## Document extract
++++++
FAIR EMPLOYMENT & HOUSING DISCRIMINATION LAWS

In order to win a discrimination lawsuit in California for failure to promote due to racial discrimination, an employee must demonstrate that: (1) the employee is a member of a protected class; (2) the employee applied for and was qualified for an open job; (3) the employee was rejected for that job; and (4) rather than filling the position the employer left it open or filled it with a worker outside the protected class at issue. An employee cannot successfully argue that he or she has a successful discrimination lawsuit based on the fact the employer lied about the reason that it actually fired the employee or failed to give the employee a raise or promotion.  Employment laws prohibit intentional discrimination committed against California employees, not lying. While evidence of the employer's lying might suggest it had cause to hide its true discriminatory reasons for why it actually decided not to hire or promote the employee, there still must be evidence supporting a rational inference that the alleged racial or age discrimination was the true cause of the employer's actions.

Disparate treatment and disparate impact discrimination claims are separate and distinct. Under California employment laws, Liability in a disparate-treatment case depends on whether the protected trait actually motivated the employer's decision to discriminate against the employee. By contrast, disparate-impact claims involve employment practices that are facially neutral in their treatment of different groups but that in fact fall more harshly on one group than another and the employer cannot justify the discrimination by business necessity.
++++++
## Data
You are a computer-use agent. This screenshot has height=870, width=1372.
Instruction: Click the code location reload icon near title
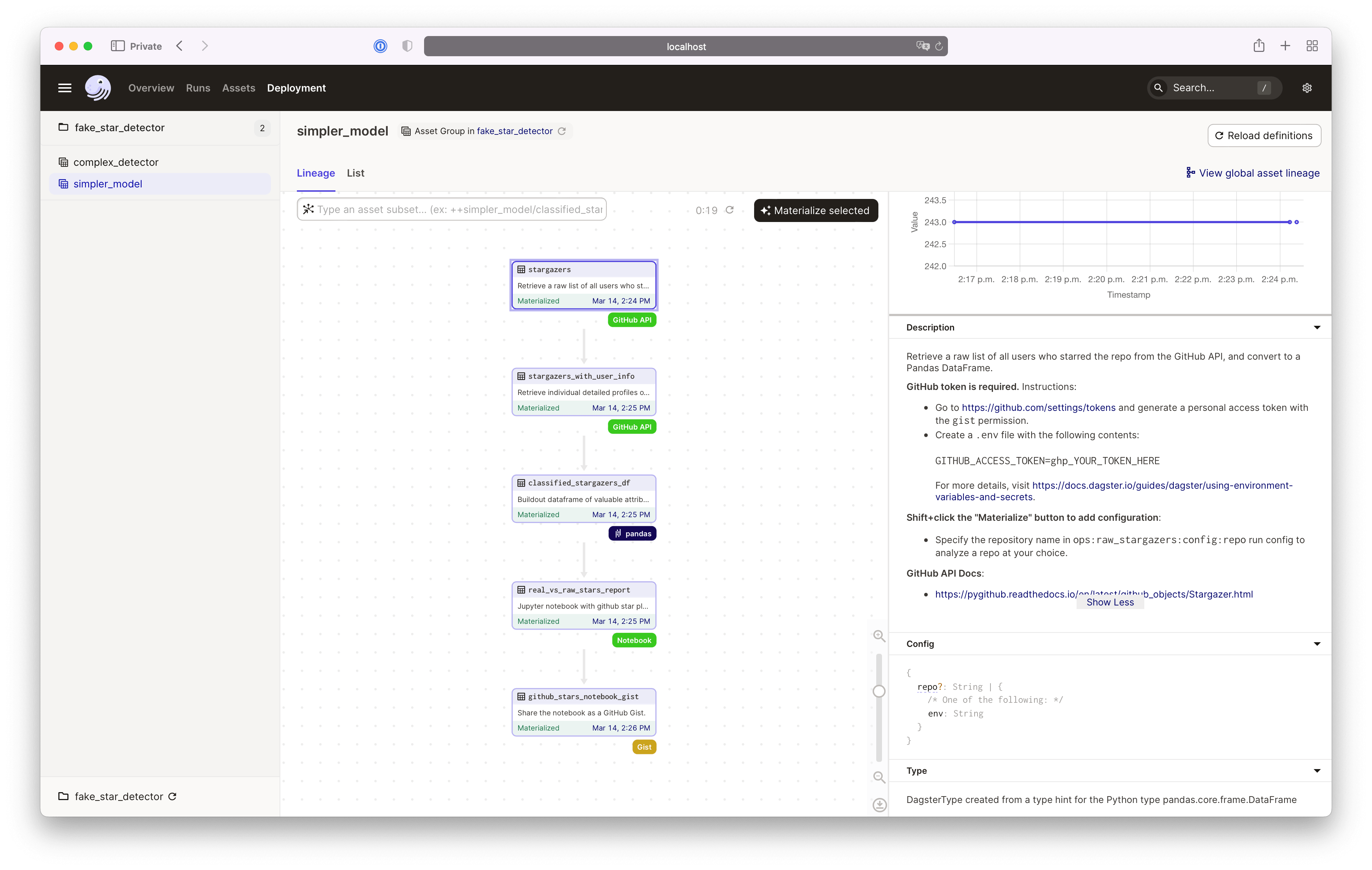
++++++
## Prompt
How would the text on California employment discrimination law go on past its final sentence? Write the next paragraph.

## Response
As with racial discrimination laws, an employee's allegations of employer retaliation under California's Fair Employment and Housing Act require that the employee prove: (1) the employee engaged in protected activity; (2) the employer subjected the employee to an adverse employment action such as demoting or firing the employee; and (3) a causal link existed between the protected activity and the employer's action exists.  In order for the employee to establish that the employer damaged the employee as a form of retaliation, the employee can show that the employer knew the employee made a complaint against the employer when the employer subjected the employee to demotion or termination.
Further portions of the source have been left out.